Group 23 - NLP

Natural Language Processing

Summary

We construct sentiment and topic features from the Reddit posts, to reflect what people talk about and how they feel about the Russia-Ukraine Conflict event. From the topic modeling, we find the submissions are concentrated among major three topics about “military force”, “city riot”, and “sanctions”, while the comments are more balanced on different topics. From the sentiment analysis, as Table 1 shows, we find people have more negative comments and submissions than the positive ones, and they also tend to give higher scores for negative posts. From our preliminary analysis, we do not find strong correlations between commodity returns and topics or sentiments. This is not unexpected due to returns notoriously have low signal-to-noise ratios, and it also suggests that we should have more flexible model to capture text information.

Score Stats	Counts	Average	Range	IQR	Std	Skewness
Positive Submissions	66445	296.23	0~108426	109	1741.93	22.05
Negative Submissions	192527	313.31	0~195763	168	1554.17	29.21
Positive Comments	2375428	9.51	-618~8607	5	47.40	33.37
Negative Comments	4144561	10.87	-657~9421	6	52.92	33.31

TABLE 1 Statistics of Sentiment Scores. Visualization Code.

Data Cleaning

Our text data sets are the Reddit comments and submissions from January 1, 2022 to August 31, 2022, amounting to 10,378,762 unique posts. For submission posts, "title" and "selftext" are concatenated. We leverage Apache Spark and Spark NLP to build the text processing pipeline. Figure 1 plots our data processing flow. First, we used the pre-trained model “detect_language_375” provided by John Snow Labs, to detect the languages of each post and estimate the language proportion from 0 to 1. We include posts in Ukrainian, Russian, and English, and create three sub-datasets for each of them by selecting posts with an estimated proportion above 0.8 for that language. Secondly, we remove posts with “[removed]”, “[deleted]”, and “[deleted by user]”. Thirdly, we apply common natural language text cleaning procedures including 1) changing all words into lower case, lowercase; 2) removing numbers, punctuations,and stopwords; 3) lemmatizing each word to its single format, e.g. "words" to "word", "makes" to "make".

FIGURE 1 Data Pipeline. Pipeline Code.

We collect the commodity futures' price data from investing.com. The data has the same date range as the Reddit data from January 1, 2022 to August 31, 2022, covering 15 major food and energy commodities. To calculate the returns, we use daily close-to-close prices.

Q1. (NLP) What are the major topics discussed in Reddit related to Russia Ukraine conflict?

Topic models generate interpretable text features extracted from documents. These models help identify and cluster similar documents and are useful tools to tag documents.

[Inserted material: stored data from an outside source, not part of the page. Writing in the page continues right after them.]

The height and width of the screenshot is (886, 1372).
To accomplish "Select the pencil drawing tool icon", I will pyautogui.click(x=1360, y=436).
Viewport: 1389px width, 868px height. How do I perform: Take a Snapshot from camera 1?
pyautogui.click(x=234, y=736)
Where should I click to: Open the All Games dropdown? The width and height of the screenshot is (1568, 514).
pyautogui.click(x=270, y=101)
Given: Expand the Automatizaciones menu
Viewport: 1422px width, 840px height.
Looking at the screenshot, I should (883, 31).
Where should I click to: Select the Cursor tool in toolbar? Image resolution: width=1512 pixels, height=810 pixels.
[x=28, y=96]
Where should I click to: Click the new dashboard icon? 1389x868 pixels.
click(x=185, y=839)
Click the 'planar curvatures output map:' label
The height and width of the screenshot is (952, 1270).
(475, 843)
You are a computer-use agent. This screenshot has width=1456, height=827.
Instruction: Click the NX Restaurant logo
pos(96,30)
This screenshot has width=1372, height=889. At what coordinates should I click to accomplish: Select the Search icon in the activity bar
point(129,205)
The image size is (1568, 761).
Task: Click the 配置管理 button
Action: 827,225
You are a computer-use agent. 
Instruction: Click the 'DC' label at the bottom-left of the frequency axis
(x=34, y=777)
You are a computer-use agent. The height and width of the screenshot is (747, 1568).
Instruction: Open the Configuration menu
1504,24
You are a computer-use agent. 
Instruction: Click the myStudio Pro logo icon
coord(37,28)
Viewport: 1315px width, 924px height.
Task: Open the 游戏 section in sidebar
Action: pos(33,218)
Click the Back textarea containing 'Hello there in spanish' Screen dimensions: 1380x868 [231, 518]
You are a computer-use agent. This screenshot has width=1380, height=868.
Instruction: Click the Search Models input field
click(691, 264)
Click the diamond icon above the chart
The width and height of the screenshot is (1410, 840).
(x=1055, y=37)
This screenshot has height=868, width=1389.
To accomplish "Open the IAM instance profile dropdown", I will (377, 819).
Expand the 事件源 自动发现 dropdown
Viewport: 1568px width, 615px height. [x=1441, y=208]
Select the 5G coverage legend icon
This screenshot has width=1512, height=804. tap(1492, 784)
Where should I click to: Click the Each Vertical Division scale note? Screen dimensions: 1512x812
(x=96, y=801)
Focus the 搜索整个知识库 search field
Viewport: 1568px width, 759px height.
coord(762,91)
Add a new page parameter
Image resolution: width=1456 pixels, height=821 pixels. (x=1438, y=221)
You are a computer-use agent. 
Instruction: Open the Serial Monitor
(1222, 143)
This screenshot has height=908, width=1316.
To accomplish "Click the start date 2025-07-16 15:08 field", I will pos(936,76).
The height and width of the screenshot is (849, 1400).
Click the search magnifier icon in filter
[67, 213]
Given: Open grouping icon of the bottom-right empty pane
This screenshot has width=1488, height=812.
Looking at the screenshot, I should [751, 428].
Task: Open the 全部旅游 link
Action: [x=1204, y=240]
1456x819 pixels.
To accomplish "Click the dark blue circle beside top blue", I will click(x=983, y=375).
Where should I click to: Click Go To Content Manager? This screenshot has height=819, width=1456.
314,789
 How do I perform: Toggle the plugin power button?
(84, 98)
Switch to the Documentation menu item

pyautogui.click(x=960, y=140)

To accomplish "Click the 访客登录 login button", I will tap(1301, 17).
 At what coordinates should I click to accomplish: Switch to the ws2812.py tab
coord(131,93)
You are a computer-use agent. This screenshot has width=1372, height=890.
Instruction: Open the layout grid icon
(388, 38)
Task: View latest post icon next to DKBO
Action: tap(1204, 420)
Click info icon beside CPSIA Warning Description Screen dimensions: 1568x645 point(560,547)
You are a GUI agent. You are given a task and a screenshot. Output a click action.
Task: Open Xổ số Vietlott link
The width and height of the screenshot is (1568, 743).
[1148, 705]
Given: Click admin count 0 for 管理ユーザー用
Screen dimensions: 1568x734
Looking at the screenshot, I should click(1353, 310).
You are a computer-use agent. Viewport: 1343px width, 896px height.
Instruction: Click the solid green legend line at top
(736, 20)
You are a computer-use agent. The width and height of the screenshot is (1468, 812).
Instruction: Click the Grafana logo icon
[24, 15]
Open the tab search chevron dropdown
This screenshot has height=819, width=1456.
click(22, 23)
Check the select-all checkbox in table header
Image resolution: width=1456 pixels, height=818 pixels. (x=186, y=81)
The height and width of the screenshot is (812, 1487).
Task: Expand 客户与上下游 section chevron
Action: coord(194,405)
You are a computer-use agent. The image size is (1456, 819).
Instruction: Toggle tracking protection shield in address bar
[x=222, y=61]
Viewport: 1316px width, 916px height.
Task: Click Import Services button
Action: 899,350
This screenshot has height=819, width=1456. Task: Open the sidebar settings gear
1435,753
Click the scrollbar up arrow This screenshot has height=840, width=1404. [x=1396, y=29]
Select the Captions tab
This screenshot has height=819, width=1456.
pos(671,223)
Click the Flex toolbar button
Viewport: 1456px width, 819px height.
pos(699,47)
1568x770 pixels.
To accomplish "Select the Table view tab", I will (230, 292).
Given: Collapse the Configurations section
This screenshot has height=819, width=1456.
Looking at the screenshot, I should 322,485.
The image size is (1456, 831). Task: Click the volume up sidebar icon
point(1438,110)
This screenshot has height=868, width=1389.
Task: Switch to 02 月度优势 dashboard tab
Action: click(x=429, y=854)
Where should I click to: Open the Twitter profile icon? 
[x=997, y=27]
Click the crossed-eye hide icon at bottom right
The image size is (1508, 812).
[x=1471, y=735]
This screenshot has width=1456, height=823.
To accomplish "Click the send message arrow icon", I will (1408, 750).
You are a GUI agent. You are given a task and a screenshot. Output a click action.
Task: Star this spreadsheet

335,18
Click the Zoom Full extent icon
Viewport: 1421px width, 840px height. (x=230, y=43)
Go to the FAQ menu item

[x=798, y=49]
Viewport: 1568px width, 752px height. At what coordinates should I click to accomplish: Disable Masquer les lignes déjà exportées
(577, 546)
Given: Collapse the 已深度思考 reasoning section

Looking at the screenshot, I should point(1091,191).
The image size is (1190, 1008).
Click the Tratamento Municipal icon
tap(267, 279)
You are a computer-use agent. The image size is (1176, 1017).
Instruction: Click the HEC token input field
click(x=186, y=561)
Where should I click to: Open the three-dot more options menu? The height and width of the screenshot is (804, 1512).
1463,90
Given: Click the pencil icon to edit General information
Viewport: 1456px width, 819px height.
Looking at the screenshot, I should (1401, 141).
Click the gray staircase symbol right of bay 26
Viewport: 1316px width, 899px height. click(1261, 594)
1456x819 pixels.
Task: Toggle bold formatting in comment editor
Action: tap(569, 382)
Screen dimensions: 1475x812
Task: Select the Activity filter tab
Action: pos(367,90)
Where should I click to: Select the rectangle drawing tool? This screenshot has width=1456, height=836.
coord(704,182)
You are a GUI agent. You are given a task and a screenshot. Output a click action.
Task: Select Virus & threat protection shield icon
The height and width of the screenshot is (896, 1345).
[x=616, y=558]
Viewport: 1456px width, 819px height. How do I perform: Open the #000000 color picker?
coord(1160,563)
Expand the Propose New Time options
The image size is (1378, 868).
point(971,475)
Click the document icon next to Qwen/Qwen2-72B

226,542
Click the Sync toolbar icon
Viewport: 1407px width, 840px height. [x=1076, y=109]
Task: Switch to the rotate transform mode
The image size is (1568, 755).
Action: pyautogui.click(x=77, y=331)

Spark MLlib documentation specifies the terminology used in this analysis: Link

term = word: an element of the vocabulary
token: instance of a term appearing in a document
topic:multinomial distribution over terms representing some concept
document: one piece of text, corresponding to one row in the input data

Latent Dirichlet Allocation (LDA)

Latent Dirichlet Allocation (LDA) is a statistical model that helps produce meaningful topics that humans can relate to. It assumes that topics are probability distributions over words, and documents are distributions over topics and that topics use only a limited number of terms frequently.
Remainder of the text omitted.